While it's possible to avoid negative binomial regression, (say by using overdispersed Poisson models), or a number of situations where it really doesn't matter much what you do, there are various reasons why that's not entirely satisfactory.
For example, when my interest is more toward prediction intervals than estimates of coefficients, the fact that the coefficients don't change may not be an adequate reason to avoid the negative binomial.
Of course there are still other choices that model the dispersion (such as the Conway-Maxwell-Poisson that is the subject of the paper you mentioned); while those are certainly options, there are sometimes situations where I am quite happy that the negative binomial is a reasonably good 'fit' as a model for my problem.
Are all these uses and recommendations in error?
I really don't think so! If they were, it should have become reasonably clear by now. Indeed, if McCullagh and Nelder had continued to feel the same way, they had no lack of opportunity, nor any lack of forums in which to clarify the remaining issues.
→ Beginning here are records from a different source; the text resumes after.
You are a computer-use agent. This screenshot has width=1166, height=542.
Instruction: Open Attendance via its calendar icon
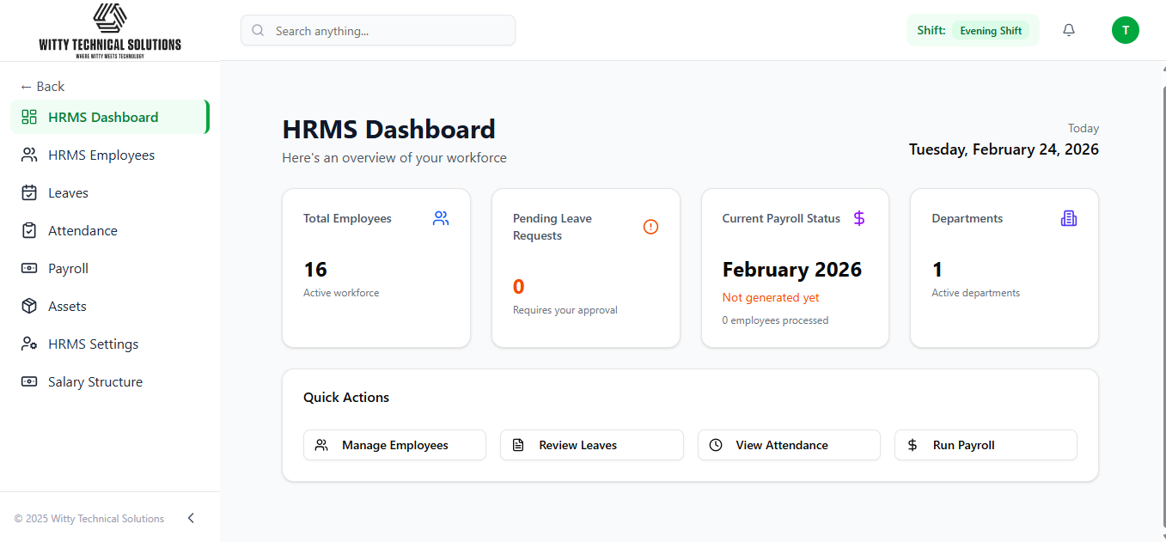(28, 230)
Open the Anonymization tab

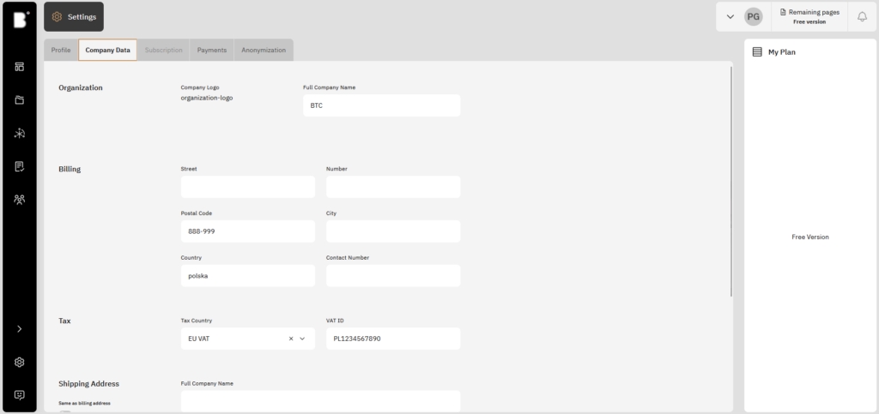click(264, 50)
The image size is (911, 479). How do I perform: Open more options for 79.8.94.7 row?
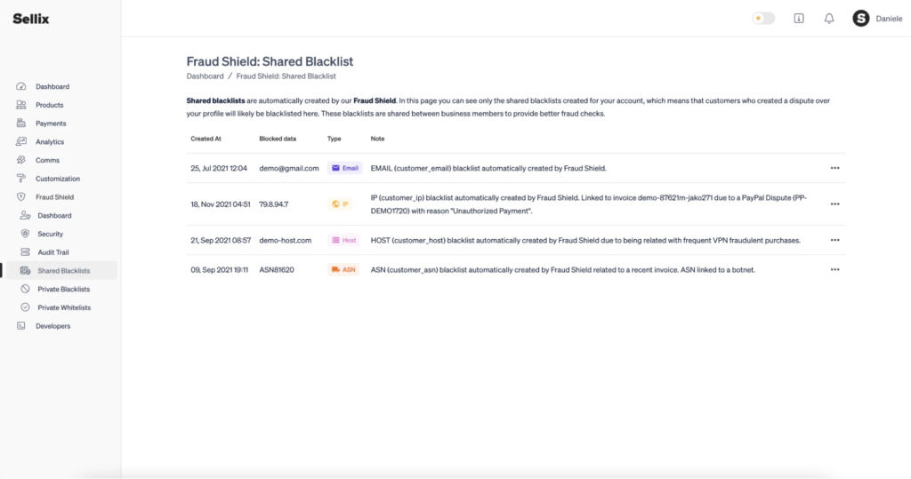(x=834, y=204)
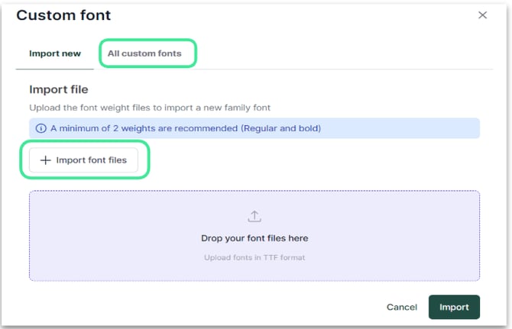Abort the font import using Cancel
512x329 pixels.
pos(402,307)
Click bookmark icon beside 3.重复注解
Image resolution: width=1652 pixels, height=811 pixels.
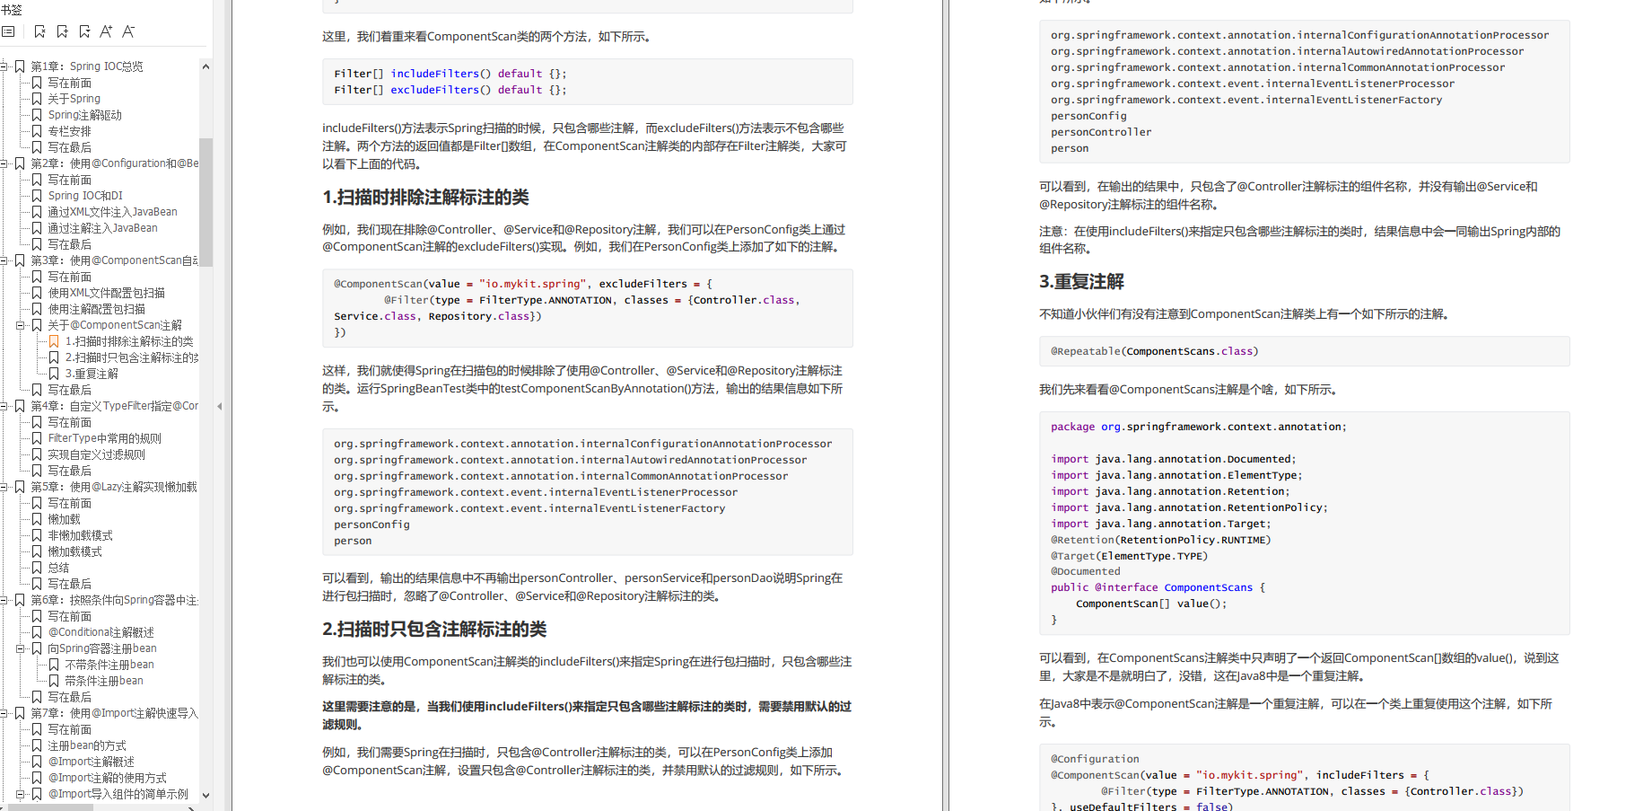pos(54,374)
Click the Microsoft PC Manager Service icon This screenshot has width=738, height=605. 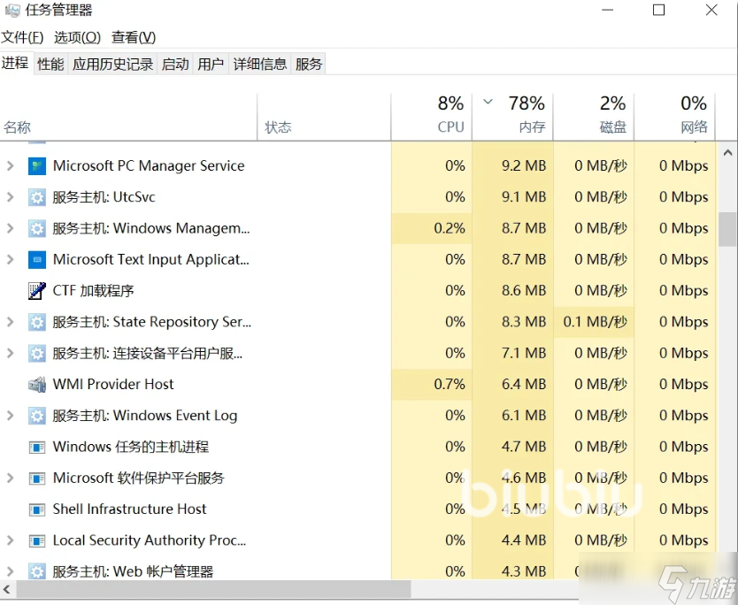pos(36,165)
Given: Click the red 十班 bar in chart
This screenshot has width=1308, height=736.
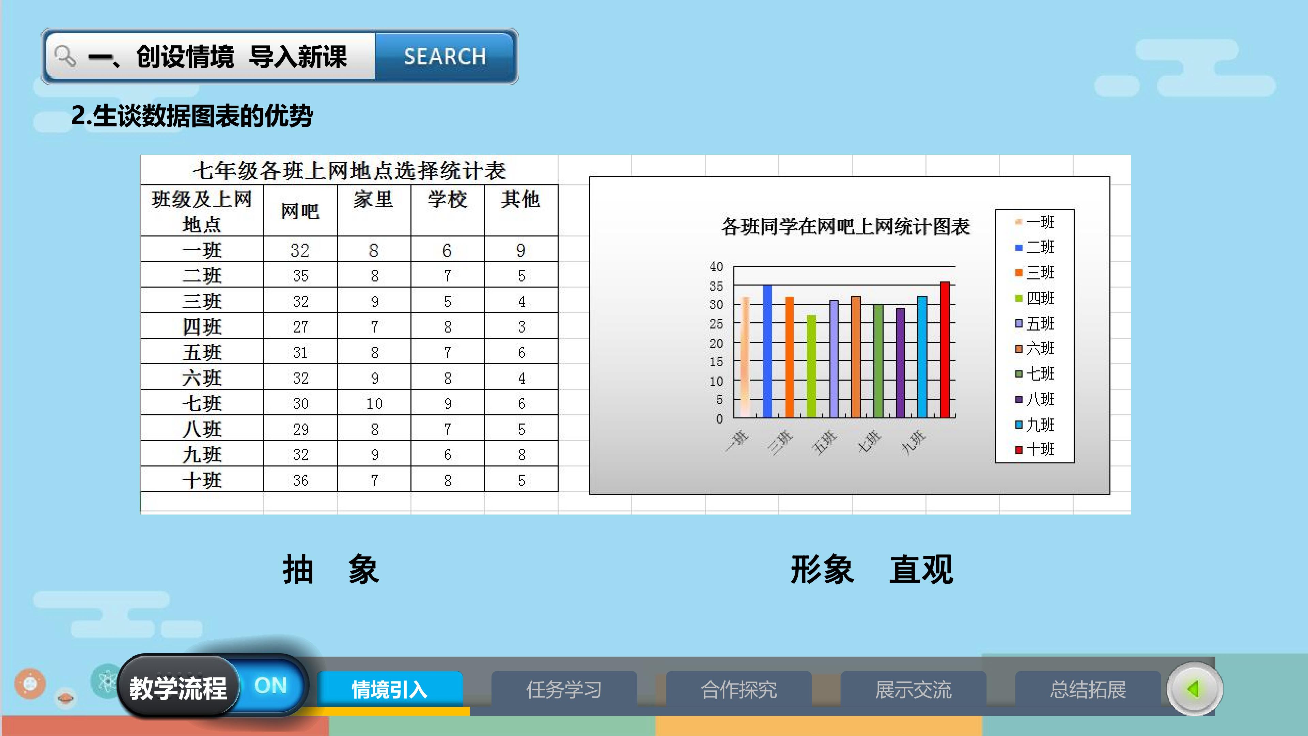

Nelder has passed away (2010), but McCullagh is apparently still around.
If that short passage in McCullagh and Nelder is all they have, I'd say that's a pretty weak argument.
What are the consequences of this problematic link?
I think the issue is mainly one of the variance function and the link function being related rather than unrelated (as is the case for pretty much all the other main GLM families in popular use), which makes the interpretation on the scale of the linear predictor less straightforward (that's not to say it's the only issue; I do think it's the main issue for a practitioner). It's not much of a deal.
By way of comparison, I see Tweedie models being used much more widely in recent times, and I don't see people concerning themselves with the fact that $p$ appears both in the variance function and the canonical link (nor in most cases even worrying much about the canonical link).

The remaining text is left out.